• **WORK INSTRUCTION**:
Write out again, exactly, the lines of the listing below from the first one through the one that contains "Task: Open 美食类型 in the sidebar menu", and no other lines.

^^^^^^^^^^^^^^^^

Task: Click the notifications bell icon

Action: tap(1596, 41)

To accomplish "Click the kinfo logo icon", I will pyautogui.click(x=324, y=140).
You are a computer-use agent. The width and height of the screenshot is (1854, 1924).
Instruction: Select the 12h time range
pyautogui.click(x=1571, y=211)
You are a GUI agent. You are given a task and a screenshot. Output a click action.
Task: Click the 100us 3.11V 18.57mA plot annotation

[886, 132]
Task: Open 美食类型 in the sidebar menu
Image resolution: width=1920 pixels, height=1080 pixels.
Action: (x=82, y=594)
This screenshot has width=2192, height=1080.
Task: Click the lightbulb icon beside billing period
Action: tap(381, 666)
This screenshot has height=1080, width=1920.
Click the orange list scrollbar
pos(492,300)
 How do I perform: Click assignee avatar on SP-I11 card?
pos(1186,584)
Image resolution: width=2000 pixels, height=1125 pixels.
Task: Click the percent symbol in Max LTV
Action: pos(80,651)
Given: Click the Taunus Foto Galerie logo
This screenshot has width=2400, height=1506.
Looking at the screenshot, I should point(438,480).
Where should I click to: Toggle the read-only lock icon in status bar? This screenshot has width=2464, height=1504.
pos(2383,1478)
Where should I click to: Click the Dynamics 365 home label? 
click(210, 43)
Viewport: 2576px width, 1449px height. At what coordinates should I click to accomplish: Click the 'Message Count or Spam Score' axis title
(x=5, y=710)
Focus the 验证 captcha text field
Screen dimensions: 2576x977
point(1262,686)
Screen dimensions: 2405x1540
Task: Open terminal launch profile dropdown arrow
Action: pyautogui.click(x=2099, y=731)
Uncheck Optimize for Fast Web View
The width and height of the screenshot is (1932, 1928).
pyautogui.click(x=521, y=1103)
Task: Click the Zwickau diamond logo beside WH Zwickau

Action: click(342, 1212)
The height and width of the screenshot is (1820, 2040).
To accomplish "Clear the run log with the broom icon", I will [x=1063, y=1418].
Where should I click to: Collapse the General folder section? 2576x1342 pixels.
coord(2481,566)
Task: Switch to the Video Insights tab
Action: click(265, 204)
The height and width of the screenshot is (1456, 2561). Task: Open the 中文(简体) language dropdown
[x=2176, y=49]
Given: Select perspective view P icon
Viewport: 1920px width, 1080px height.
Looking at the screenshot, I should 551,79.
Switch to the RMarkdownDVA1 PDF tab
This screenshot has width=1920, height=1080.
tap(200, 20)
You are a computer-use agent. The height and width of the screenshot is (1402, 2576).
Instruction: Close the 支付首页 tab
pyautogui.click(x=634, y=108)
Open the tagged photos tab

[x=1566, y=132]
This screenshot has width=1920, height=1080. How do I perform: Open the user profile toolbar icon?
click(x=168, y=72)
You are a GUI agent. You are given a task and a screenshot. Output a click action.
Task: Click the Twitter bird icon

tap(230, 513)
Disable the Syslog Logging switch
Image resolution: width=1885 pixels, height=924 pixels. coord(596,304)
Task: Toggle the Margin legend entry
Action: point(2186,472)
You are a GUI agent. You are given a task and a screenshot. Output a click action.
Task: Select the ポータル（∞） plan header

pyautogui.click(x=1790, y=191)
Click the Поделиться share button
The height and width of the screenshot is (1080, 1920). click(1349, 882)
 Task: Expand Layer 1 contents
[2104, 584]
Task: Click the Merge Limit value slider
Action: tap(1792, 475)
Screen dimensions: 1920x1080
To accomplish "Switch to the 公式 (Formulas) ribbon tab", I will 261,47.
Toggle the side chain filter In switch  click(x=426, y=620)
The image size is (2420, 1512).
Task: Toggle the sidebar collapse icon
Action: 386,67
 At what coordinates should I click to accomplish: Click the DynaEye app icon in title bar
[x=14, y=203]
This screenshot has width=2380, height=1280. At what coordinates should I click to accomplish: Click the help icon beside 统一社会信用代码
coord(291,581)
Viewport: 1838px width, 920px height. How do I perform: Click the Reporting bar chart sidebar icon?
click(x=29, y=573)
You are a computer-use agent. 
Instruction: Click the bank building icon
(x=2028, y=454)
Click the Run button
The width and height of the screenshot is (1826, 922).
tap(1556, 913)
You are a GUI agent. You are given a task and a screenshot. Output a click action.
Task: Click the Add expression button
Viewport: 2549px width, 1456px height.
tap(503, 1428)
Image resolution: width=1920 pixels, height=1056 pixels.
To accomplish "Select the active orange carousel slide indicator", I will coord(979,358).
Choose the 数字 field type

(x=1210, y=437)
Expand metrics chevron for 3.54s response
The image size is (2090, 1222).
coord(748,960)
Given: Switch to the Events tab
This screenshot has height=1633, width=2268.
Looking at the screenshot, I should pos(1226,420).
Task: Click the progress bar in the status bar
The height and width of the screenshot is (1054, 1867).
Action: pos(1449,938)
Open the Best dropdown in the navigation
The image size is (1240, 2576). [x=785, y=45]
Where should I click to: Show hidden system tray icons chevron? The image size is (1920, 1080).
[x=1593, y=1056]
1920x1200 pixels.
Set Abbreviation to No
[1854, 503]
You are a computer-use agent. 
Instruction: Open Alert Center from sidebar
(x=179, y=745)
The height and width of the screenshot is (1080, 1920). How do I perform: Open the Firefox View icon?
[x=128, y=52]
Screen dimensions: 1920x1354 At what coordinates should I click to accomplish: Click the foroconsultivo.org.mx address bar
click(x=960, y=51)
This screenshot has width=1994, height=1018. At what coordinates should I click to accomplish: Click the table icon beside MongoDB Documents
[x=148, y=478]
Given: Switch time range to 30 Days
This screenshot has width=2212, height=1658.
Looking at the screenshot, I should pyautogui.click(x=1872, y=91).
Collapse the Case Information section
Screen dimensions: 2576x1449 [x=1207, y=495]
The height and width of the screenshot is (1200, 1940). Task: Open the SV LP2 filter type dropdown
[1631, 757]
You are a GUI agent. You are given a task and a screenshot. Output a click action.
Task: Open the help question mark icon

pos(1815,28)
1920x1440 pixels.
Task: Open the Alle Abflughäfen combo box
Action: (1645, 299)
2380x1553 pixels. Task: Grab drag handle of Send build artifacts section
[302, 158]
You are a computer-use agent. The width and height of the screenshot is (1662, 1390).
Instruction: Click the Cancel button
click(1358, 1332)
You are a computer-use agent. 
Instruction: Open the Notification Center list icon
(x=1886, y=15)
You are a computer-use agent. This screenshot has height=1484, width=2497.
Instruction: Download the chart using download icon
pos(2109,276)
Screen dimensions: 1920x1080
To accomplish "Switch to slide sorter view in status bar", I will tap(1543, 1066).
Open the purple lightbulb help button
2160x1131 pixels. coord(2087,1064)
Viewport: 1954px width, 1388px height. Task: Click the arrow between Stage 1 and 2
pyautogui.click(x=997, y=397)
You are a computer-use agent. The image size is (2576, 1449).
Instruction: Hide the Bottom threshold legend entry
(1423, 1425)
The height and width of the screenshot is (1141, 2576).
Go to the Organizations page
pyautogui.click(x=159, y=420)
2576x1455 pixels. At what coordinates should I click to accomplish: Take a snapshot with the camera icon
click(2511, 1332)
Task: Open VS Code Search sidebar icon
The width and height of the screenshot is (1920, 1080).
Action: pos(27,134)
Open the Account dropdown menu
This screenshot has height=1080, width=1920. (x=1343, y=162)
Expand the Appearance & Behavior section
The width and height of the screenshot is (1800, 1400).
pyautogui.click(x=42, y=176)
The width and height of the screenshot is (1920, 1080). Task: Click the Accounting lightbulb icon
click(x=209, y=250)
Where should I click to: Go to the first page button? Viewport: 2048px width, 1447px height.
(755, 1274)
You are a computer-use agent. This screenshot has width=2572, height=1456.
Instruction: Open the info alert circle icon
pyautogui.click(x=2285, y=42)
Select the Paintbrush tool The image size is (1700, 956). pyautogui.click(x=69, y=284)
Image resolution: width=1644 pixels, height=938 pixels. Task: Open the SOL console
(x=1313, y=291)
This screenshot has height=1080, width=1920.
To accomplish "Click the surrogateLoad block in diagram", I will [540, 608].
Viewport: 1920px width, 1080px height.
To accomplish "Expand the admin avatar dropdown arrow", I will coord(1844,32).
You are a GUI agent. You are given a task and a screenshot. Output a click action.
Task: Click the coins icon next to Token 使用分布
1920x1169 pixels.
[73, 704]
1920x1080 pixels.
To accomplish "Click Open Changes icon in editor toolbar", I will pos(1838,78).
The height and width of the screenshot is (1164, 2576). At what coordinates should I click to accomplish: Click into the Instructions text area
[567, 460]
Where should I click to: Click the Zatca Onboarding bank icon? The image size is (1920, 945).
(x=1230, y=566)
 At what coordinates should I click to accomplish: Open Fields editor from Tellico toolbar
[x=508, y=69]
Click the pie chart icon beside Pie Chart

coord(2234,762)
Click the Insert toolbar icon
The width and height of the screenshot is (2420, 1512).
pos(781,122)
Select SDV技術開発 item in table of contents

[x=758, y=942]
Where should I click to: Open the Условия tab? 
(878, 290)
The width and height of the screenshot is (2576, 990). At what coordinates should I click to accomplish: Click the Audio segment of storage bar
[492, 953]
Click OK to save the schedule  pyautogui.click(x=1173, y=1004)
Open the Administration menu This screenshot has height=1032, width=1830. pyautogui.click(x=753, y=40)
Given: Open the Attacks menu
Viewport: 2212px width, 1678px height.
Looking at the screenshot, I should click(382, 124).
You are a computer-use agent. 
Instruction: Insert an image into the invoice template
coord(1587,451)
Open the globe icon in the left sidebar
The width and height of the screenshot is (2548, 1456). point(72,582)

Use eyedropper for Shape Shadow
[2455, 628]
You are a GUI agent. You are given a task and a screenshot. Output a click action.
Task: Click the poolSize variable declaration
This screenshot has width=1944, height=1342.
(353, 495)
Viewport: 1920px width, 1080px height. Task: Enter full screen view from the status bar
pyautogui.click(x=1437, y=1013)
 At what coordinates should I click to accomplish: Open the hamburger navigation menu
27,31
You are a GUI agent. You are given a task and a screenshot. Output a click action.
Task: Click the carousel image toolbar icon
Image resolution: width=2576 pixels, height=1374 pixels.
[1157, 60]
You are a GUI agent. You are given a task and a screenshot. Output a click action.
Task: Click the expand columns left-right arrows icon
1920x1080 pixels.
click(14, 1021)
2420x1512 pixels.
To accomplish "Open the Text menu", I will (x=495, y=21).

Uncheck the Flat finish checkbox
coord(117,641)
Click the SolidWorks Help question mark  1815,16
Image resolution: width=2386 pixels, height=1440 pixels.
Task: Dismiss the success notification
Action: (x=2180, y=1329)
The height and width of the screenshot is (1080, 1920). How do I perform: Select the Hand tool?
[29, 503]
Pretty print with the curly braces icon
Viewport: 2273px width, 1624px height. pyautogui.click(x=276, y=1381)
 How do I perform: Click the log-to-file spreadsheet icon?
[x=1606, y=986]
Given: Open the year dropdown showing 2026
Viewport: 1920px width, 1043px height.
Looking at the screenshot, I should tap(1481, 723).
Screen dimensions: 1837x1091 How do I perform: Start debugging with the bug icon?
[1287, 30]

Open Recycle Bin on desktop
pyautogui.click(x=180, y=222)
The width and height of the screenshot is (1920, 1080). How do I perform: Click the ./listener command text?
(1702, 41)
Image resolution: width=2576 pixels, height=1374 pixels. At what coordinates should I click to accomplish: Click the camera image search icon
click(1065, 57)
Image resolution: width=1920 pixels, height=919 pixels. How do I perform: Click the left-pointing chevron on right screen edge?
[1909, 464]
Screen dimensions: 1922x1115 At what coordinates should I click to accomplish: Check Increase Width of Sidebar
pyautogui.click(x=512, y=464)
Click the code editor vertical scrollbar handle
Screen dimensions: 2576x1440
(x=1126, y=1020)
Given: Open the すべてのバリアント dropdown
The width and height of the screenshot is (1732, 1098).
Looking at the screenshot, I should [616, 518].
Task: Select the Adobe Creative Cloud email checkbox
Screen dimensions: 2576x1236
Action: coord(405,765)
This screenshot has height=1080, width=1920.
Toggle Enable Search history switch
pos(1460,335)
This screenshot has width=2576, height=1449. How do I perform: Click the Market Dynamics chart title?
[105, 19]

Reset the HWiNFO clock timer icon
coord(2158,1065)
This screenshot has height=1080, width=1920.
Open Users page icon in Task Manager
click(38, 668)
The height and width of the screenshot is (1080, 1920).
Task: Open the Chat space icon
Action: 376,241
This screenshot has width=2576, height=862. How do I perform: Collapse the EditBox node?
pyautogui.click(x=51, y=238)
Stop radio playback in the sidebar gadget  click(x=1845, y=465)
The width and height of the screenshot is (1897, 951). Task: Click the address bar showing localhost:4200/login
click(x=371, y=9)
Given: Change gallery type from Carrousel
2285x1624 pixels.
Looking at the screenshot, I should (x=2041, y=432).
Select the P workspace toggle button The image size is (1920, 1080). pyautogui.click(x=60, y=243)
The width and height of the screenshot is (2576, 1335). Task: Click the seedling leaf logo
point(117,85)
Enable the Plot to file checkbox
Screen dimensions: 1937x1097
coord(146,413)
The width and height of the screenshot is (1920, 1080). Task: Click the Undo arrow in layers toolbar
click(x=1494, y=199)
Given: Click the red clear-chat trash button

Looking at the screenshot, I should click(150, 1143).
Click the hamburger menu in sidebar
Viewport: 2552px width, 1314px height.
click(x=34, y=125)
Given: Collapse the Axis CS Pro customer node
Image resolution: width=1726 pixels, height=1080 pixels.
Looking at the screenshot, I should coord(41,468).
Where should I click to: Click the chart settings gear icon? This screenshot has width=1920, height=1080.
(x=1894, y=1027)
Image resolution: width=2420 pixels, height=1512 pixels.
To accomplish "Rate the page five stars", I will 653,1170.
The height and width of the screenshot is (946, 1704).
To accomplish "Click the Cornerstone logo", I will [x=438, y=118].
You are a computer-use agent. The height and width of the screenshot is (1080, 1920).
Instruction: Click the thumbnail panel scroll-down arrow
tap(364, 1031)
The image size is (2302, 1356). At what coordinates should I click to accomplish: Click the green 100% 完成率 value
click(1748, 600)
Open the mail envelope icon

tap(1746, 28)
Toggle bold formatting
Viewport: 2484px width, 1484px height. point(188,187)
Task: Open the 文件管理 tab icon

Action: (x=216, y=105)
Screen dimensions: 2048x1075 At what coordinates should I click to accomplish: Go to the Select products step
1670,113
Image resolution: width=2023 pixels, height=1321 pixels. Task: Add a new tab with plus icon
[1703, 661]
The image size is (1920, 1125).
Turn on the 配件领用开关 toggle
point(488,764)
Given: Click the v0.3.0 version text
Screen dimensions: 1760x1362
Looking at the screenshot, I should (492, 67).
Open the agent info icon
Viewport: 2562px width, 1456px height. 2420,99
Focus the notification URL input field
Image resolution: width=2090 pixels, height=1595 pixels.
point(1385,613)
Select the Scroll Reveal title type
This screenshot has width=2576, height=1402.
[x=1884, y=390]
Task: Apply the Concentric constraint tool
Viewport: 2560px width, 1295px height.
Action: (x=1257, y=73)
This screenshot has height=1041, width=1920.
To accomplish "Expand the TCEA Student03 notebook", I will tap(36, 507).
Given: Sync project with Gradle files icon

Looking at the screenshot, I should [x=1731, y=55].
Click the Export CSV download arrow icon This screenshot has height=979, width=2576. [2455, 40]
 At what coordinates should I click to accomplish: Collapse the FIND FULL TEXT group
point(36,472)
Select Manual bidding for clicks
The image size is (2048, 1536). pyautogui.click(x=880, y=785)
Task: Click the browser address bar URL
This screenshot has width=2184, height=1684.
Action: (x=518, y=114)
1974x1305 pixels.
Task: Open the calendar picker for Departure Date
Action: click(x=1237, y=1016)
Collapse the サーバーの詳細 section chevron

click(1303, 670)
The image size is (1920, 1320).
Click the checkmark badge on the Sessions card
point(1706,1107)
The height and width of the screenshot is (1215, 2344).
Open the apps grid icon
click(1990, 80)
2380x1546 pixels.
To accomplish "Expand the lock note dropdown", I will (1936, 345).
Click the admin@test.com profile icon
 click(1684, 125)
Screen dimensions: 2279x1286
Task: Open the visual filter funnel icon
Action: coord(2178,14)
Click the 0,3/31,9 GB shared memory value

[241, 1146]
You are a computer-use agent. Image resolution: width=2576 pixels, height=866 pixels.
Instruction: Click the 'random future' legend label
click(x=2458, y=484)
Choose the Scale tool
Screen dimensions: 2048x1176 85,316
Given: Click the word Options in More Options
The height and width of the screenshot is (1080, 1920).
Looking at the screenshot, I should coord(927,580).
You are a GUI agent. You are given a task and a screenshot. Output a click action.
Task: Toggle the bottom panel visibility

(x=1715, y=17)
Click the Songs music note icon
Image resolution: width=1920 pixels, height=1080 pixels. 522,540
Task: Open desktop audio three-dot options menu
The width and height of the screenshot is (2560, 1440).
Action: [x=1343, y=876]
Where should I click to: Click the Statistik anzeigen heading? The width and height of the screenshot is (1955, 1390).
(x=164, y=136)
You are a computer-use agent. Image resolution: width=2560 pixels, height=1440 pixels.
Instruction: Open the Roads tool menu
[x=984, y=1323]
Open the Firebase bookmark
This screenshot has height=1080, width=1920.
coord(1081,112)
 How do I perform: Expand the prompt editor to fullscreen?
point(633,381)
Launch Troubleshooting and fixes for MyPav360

^^^^^^^^^^^^^^^^

• **SOLUTION TO THIS EXERCISE**:
Task: Click the notifications bell icon

Action: tap(1596, 41)

To accomplish "Click the kinfo logo icon", I will pyautogui.click(x=324, y=140).
You are a computer-use agent. The width and height of the screenshot is (1854, 1924).
Instruction: Select the 12h time range
pyautogui.click(x=1571, y=211)
You are a GUI agent. You are given a task and a screenshot. Output a click action.
Task: Click the 100us 3.11V 18.57mA plot annotation

[886, 132]
Task: Open 美食类型 in the sidebar menu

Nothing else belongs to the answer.